Aos representados foi aberta oportunidade para manifestação. O órgão do Parquet explicitou as razões legais pela qual não atendera ao ofício expedido pelo representante, ora acusado, através do qual reclamava a restituição dos autos (fls. 97/101). O MM. Juiz Titular da 6ª Vara Criminal informou minudentemente todas as ocorrências relativas aos autos reclamados (Inquérito Policial n. º 2003.61.81.001130-1), sendo de se destacar a ocorrência de expedição de mandado de busca e apreensão pelo Juízo da 4ª Vara Criminal em 14/03/03, data essa posterior à comunicação feita pelo MM. Juiz Federal da 6ª Vara Criminal ao Juiz titular da 6ª Vara Criminal Federal, que reclamava os autos por se considerar prevento para processar aquele feito, bem como àquela outra comunicação que fizera ao Delegado de Polícia Federal ANDRÉ LUIZ PREVIATO KODJAOGLANIAN, recebida em 13/03/03, conforme carimbo aposto no documento de fls. 265, a respeito do conflito positivo de competência suscitado . Fez juntar, também, cópia de promoção do MPF pelo arquivamento daquele inquérito lançada em 27/6/03 (fls.275/277).

Na seqüência foram juntadas cópias de outros documentos constantes dos autos do IPL n.º 2003.61.81.001130-1, sendo de ressaltar o requerimento de fls. 279/283 de restituição de documentos apreendidos em 19/03/03, por força de mandado de busca e apreensão expedido pelo Juízo Federal da 4ª Vara Criminal em 14/03/03. O mandado de busca e apreensão foi cumprido pelo Delegado de Polícia Federal ANDRÉ LUIZ PREVIATO KODJAOGLANIAN, já cientificado do conflito positivo de competência suscitado em 13/03/03 , sendo que estava expresso que o procedimento estava distribuído à 6ª Vara Criminal.

Mesmo pendente de julgamento o conflito de competência suscitado, a única via legal para definir qual o juízo competente para processar e julgar o feito em discussão, o ora denunciando formalizou a representação criminal, cuja cópia acompanha a presente acusação .

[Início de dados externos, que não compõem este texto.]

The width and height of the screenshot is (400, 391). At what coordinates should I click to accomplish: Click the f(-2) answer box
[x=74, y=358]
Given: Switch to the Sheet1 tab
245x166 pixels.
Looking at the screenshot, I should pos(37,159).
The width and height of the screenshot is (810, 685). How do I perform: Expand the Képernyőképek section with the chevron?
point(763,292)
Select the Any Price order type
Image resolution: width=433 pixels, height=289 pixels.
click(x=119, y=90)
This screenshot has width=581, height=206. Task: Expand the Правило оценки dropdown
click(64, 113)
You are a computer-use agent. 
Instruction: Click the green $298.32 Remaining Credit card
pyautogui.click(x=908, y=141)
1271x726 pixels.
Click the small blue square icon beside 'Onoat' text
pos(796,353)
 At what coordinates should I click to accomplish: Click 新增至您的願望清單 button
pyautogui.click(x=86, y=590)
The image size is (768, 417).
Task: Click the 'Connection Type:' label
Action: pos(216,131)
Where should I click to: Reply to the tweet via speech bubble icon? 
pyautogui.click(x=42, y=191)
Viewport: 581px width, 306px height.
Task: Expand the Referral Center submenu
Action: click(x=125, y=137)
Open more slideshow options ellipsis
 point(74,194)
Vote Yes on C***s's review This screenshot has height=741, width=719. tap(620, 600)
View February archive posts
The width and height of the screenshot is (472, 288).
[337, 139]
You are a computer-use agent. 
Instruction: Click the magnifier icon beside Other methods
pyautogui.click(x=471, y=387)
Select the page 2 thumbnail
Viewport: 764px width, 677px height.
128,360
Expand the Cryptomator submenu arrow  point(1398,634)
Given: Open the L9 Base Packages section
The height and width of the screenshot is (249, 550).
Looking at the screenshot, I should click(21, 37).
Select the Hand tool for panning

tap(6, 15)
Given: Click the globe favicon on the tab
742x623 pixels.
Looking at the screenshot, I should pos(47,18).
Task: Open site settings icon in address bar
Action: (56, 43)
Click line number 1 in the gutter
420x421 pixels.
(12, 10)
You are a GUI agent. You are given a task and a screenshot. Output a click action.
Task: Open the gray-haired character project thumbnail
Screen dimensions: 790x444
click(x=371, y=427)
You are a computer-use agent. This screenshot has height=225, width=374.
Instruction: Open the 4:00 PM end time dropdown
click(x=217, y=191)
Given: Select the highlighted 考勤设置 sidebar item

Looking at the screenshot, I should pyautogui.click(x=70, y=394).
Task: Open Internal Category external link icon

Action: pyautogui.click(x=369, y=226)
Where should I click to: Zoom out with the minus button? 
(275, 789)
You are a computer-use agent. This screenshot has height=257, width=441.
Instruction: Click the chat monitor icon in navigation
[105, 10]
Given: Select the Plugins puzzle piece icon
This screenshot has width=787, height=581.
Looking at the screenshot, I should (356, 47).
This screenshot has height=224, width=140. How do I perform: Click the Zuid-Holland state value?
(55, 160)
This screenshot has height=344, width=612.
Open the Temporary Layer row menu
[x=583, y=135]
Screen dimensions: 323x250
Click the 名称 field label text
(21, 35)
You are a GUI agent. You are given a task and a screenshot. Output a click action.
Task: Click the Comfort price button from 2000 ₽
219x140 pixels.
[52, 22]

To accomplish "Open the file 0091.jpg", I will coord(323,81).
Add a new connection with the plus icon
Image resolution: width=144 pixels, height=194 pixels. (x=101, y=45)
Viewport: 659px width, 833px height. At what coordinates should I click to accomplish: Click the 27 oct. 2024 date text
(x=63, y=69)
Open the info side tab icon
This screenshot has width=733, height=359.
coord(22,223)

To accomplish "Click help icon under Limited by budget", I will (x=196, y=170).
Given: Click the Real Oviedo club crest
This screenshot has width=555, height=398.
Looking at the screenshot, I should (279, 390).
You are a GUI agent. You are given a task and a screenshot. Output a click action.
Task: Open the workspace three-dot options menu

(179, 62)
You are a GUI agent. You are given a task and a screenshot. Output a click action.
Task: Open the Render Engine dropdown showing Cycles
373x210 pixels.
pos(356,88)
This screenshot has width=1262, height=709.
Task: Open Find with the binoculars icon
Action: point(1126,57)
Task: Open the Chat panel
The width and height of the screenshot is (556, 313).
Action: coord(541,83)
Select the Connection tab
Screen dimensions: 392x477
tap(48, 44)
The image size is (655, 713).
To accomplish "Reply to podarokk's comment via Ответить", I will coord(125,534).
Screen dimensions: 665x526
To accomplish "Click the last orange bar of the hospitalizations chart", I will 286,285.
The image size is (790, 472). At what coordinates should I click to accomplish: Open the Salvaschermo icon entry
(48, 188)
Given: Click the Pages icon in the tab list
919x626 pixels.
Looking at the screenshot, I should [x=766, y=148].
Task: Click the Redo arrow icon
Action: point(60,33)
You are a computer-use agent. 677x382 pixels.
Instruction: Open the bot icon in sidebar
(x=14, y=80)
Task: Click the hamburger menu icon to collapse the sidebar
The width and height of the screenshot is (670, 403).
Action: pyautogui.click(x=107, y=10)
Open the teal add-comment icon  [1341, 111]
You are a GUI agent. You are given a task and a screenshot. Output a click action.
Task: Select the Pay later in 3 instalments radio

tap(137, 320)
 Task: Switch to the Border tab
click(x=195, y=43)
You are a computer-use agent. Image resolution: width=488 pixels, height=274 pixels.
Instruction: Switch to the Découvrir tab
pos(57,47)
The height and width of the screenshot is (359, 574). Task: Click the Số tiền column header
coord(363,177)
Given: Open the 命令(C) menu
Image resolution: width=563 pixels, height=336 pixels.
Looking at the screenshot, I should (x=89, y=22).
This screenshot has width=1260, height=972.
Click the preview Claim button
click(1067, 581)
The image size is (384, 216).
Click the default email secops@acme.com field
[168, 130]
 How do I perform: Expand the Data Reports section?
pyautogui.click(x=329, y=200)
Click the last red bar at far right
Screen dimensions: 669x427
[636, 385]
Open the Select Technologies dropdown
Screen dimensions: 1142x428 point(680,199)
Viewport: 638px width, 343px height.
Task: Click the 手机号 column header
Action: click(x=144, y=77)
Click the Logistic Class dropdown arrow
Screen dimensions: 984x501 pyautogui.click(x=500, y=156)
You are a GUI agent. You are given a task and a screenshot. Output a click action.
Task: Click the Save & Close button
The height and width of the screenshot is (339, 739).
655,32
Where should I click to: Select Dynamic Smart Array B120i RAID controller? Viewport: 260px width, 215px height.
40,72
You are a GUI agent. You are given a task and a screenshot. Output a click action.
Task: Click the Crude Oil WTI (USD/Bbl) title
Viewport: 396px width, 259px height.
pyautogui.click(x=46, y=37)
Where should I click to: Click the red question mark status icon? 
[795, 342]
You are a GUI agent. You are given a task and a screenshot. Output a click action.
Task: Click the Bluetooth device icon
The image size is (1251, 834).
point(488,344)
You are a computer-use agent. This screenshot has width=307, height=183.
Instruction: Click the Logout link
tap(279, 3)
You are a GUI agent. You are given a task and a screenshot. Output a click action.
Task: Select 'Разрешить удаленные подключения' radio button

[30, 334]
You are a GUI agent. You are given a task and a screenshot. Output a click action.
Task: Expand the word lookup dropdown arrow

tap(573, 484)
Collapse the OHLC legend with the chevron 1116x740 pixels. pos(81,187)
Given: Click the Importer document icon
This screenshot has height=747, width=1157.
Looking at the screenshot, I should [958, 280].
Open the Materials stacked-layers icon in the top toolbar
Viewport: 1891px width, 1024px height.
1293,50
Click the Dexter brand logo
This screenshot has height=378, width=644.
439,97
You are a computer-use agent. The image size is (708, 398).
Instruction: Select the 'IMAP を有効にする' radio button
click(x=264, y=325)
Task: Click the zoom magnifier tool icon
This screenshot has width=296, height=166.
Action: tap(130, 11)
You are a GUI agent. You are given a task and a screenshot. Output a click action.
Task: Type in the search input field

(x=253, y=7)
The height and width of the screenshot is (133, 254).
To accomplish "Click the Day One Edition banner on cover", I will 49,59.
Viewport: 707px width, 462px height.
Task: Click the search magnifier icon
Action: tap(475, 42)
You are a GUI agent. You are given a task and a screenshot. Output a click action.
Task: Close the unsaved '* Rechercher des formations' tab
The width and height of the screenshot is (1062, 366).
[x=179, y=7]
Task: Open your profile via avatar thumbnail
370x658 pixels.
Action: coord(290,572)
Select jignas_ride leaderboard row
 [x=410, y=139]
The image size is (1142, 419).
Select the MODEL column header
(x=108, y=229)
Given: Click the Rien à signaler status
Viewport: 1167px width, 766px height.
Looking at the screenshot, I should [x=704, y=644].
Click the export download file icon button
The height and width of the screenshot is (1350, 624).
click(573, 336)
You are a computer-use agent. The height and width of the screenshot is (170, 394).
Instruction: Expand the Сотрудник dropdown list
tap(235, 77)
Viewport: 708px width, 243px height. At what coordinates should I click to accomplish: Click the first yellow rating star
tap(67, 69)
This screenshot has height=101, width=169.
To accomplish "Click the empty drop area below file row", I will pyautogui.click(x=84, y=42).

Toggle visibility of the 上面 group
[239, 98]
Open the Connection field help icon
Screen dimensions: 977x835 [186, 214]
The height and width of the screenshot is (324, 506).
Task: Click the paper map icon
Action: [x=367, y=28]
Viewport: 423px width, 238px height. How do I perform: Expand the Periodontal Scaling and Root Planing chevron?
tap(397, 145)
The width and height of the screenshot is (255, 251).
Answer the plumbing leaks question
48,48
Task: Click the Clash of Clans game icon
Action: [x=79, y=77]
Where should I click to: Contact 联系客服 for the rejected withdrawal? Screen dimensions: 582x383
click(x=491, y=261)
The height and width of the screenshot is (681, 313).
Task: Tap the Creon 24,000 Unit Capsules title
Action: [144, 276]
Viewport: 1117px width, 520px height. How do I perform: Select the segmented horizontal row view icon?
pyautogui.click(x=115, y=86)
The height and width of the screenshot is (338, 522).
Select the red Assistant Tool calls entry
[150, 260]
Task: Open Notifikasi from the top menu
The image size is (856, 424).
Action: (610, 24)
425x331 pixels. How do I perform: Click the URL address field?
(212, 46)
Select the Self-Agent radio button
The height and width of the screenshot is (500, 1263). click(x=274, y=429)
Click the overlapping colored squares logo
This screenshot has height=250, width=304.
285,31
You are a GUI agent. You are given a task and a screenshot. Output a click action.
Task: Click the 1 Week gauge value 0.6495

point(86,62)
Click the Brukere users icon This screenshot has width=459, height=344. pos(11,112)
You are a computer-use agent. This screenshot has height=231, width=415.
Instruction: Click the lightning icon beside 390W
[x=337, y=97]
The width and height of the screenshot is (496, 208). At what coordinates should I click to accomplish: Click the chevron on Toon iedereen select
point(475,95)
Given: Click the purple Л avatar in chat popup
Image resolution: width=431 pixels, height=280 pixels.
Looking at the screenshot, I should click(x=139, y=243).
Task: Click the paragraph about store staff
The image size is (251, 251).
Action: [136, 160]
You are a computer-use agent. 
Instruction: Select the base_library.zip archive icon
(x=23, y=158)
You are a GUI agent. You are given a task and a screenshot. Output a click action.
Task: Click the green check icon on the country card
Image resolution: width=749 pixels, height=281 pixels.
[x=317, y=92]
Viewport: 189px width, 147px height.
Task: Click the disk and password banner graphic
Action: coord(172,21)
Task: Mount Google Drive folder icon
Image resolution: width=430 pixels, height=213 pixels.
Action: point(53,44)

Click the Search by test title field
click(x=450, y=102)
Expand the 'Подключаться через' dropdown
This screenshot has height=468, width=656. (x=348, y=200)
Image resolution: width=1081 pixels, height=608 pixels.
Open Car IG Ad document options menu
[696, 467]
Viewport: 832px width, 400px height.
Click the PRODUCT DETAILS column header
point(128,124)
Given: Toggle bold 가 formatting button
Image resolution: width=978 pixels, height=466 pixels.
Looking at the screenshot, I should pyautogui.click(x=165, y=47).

Após a manifestação dos representados, estes autos vieram ao Parquet Federal oficiante junto a essa Corte, por força da prerrogativa do foro de ambos os representados, quando foi requerido o ARQUIVAMENTO da representação , por não se vislumbrar qualquer conduta por parte dos representados que pudesse configurar o tipo penal imputado.

DAS CONDUTAS DELITUOSAS DO ACUSADO

DA DENUNCIAÇÃO CALUNIOSA

Ao ensejo que o Parquet Federal, analisando os autos da aludida representação, deparou-se com a presença de todos os elementos configuradores da conduta definida no art. 339 do CP.

Assim é que o magistrado, ora acusado, buscando algum tipo de represália contra o MM. Juiz Federal titular da 6ª Vara Criminal, bem como contra o Procurador da República oficiante nos autos do inquérito policial reclamado por terem ambos, com base na lei, rechaçado a arbitrária exigência do Juiz Federal da 6ª Vara Criminal Federal, valeu-se do manejo da representação criminal, sabedor que nenhum delito fora cometido por qualquer um dos representados. Com efeito, tendo havido a regular e livre distribuição automática, vez que o sistema nada anotou que pudesse, em princípio, apontar a ocorrência de eventual prevenção e, ambos os Juízos, entendendo-se competentes, o único meio jurídico e lícito de ser dirimida a questão era suscitando o conflito positivo de competência. O regular processamento da exceção perante a 1ª Seção dessa E. Corte culminou com o reconhecimento da 6ª Vara Criminal como o juízo competente para processar o feito sob n. º 2003.61. 81.001130-1.


Embora esse julgamento só tenha se dado após a formalização da representação criminal, o fato é que o conflito foi regularmente suscitado antes daquela propositura. Inconformado o ora denunciado, possivelmente ao ter frustrado algum interesse seu que recaía sobre aquele inquérito criminal – pois não há qualquer norma ou princípio legal que possa amparar e/ou justificar a insistência em receber determinada distribuição –, desprezando a tramitação do correto procedimento para a solução daquele conflito de competência, vale-se da instauração de procedimento de natureza penal sabedor, como magistrado, que não existiria a menor plausibilidade jurídica nas imputações feitas.

Da exposição feita na referida representação, constata-se que o ora acusado vale-se, com freqüência, do manejo de representações criminais sempre que tem contrariado algum interesse, como ilustra a representação anteriormente mencionada manejada em desfavor do mesmo procurador da República e uma procuradora regional da República.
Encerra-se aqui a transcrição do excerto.